HONG KONG – An angry crowd of people opposed to pro-democracy protests that have paralyzed parts of Hong Kong for more than two weeks tried Monday to charge barricades used by the demonstrators, clashing with police as they attempted to storm the protest zone.
Dozens of police officers held back several hundred people gathered in front of barricades on a main road, as the crowd chanted
“Open the road!”
Some in the crowd tried to remove the metal barricades that protesters, most of them university students, have set up to block off main roads near the heart of the city’s financial district. They also shouted “Occupy Central is illegal,” referring to one of the names of the pro-democracy movement that has swept Hong Kong.
Taxi drivers joined in, some driving their cabs up to the barricades and leaning on their horns to express their anger about the traffic disruptions.
Officers urged the crowd to stay calm as they tried to keep them separated from the protesters on the other side. Police took away some masked men inside the protest zone who tried to pick fights with the protesters.
Protester Alex Kwok said he received a scratch on his arm after he was attacked by several men whom he accused of being members of triads, or organized crime gangs.
The tension later eased as the most of the crowd dispersed.
“Before the police came, young men wearing masks and dark clothing came to pick fights with people and we heard that some of them had weapons,” said Kevin Ng, a college student who was at the scene saw the scuffles. “I don’t know who the young men wearing masks were. We suspect they’re triad members but it’s hard to say. What other kind of group would organize themselves to come attack us?”
Demonstrators have flooded the city’s streets since Sept. 28 in a civil disobedience movement opposing restrictions on the territory’s inaugural 2017 election for its top leader. They want authorities to drop a plan to use a pro-Beijing committee to screen candidates in the election.
They also want Chief Executive Leung Chun-ying, the city’s Beijing-backed leader, to resign.
Speaking to reporters at an event in Guangzhou, southern China, Leung stressed that the authorities have handled the protests with a “huge degree of tolerance.” He dodged a question about when officers will move in to clear the protests, only saying: “We cannot let this situation continue in the long-term.”
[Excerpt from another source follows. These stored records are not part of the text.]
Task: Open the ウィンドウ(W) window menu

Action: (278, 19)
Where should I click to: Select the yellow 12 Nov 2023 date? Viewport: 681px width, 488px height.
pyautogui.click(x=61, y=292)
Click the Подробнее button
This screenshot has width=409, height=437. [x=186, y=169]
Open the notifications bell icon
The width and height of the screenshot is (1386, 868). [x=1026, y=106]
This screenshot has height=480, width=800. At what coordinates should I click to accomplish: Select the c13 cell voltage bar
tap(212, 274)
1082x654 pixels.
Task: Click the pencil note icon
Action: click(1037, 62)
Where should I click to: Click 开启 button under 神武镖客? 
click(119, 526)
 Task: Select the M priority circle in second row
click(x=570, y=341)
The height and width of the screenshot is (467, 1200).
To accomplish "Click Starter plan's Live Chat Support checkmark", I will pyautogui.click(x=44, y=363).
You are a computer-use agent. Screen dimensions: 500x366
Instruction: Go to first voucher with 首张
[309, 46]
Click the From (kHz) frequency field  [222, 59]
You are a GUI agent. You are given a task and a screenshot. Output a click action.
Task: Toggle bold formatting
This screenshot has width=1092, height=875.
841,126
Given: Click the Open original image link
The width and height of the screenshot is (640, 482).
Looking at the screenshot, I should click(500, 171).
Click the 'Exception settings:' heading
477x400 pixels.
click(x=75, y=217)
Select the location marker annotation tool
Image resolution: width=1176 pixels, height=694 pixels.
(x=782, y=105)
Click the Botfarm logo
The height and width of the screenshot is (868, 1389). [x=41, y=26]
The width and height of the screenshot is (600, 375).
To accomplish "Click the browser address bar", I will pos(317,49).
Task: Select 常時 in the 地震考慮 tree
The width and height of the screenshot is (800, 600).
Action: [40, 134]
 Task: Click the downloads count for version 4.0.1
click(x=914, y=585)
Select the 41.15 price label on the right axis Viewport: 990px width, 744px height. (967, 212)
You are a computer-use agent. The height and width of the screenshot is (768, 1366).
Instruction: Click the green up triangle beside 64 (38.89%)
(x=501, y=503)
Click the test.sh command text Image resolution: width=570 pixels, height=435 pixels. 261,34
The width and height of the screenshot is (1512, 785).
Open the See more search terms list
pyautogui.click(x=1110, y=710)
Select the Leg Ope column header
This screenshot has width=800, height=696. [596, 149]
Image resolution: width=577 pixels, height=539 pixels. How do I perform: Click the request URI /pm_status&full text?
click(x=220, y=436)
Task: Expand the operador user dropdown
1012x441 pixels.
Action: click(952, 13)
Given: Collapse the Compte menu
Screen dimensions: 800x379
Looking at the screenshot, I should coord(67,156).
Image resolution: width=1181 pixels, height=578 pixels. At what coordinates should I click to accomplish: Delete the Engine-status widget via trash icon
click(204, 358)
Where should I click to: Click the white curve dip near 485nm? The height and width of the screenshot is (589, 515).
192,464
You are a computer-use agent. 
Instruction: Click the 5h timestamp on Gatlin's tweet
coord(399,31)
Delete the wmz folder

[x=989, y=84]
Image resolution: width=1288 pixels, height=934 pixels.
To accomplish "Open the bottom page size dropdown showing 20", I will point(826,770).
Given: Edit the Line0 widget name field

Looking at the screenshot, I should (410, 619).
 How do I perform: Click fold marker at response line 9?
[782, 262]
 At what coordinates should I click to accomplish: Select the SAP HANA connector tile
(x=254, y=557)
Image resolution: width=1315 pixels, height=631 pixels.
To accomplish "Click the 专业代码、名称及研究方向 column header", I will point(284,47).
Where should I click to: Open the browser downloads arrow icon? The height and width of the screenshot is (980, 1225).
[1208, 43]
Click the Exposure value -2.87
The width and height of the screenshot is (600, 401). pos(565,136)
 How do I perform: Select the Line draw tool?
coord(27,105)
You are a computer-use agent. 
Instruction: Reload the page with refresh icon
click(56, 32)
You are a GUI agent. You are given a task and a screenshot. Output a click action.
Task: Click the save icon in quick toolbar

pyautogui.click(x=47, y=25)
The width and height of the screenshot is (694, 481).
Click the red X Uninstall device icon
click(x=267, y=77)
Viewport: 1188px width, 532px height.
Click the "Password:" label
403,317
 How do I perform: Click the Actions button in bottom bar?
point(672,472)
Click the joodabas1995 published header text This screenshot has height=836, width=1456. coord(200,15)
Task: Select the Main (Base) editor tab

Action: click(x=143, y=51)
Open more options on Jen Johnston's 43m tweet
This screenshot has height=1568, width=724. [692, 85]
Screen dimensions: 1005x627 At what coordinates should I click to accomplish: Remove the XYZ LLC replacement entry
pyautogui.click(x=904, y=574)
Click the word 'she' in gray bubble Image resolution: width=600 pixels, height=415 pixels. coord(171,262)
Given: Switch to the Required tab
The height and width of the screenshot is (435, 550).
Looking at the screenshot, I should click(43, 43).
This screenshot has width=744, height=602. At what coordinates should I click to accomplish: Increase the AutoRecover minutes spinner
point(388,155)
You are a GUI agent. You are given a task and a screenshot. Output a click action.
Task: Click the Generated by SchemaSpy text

Leung also said: “I will not resign, and I don’t have to resign.”
The confrontation came after police removed some barricades on the outer edge of the protest zone earlier in the day to allow some traffic through the area.
Police stressed that the operation _ carried out at dawn when the number of protesters on the site is typically at its lowest _ was not meant to clear the area, and said it was only to relieve traffic congestion as commuters returned to work. However, protesters suspected other motives.
Tens of thousands of protesters have occupied busy roads outside the city government headquarters as well as in two busy shopping districts elsewhere to press their demands but their numbers have since dwindled.